EXERCISE AIM: Reproduce the part of the Lewis County Schools description below, starting with "School district in" and going on through "is Michael Melton.".
[START QUOTED TEXT]
Location
- Lewis County, Kentucky United States

District information
- Grades: Preschool–12th
- Superintendent: Michael Melton
- School board: Lewis County Board of Education
- Chair of the board: Bryan McRoberts
- Schools: 7
- Budget: $33,234,369

Students and staff
- Students: 2,155
- Teachers: 142

Other information
- Website: Official website

= Lewis County Schools (Kentucky) =

School district in Kentucky, United States

Lewis County Schools is the operating school district for Lewis County, Kentucky. The district is governed by the Lewis County Board of Education, of which the current Superintendent is Michael Melton.
[END QUOTED TEXT]
[START INFORMATION SHOWN]
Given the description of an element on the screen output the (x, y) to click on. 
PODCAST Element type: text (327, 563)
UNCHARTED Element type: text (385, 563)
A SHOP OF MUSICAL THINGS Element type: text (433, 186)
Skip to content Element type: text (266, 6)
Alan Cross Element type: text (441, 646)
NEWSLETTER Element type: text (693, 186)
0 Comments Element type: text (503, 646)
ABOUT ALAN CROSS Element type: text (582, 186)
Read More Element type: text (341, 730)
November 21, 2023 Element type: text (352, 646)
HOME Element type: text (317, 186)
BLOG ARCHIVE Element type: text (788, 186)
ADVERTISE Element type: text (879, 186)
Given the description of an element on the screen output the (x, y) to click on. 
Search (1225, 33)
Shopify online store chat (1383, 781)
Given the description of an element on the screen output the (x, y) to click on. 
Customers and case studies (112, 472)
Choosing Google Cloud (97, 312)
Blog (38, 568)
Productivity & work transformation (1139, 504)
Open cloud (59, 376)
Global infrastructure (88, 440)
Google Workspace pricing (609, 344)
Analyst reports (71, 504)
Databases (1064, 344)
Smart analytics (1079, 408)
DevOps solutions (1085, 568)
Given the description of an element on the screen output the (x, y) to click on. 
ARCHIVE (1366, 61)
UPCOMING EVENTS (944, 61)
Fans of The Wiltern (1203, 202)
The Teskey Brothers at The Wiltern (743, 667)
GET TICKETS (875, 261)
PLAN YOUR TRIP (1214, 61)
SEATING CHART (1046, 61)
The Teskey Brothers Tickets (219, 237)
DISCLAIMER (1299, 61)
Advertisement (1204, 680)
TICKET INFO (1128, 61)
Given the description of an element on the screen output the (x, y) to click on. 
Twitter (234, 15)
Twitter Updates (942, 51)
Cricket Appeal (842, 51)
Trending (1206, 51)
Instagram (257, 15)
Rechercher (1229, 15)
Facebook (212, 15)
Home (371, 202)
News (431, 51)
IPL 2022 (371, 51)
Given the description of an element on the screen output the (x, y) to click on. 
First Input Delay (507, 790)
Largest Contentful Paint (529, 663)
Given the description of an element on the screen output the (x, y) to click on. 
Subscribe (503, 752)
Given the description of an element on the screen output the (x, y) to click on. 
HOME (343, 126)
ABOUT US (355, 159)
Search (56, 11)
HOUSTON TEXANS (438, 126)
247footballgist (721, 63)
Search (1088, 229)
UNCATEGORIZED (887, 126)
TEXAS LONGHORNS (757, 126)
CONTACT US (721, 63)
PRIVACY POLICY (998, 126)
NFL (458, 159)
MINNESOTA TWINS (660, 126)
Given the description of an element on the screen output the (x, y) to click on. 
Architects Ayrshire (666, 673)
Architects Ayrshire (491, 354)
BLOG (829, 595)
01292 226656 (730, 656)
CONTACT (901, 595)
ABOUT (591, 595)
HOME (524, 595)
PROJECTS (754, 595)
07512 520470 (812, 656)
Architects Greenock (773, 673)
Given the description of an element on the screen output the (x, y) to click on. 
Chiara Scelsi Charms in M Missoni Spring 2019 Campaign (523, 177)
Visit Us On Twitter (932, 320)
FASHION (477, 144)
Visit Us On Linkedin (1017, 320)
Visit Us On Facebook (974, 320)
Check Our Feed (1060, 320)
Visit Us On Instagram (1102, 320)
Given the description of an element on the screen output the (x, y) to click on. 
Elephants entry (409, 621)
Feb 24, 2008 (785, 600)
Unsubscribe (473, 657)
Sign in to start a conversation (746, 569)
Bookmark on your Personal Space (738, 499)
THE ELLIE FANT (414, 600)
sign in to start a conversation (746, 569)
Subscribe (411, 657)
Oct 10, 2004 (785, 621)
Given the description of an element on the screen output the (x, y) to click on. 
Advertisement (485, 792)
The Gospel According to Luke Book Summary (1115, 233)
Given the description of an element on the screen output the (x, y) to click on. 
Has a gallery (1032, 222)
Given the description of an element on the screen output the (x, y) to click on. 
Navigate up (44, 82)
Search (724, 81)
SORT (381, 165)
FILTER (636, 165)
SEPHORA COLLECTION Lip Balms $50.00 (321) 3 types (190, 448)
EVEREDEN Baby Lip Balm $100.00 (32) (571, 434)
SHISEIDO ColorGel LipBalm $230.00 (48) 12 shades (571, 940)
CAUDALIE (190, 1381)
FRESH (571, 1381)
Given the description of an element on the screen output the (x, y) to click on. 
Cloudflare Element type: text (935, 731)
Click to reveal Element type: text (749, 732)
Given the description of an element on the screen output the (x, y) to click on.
[END INFORMATION SHOWN]
THE COMPLETED TASK:
School district in Kentucky, United States

Lewis County Schools is the operating school district for Lewis County, Kentucky. The district is governed by the Lewis County Board of Education, of which the current Superintendent is Michael Melton.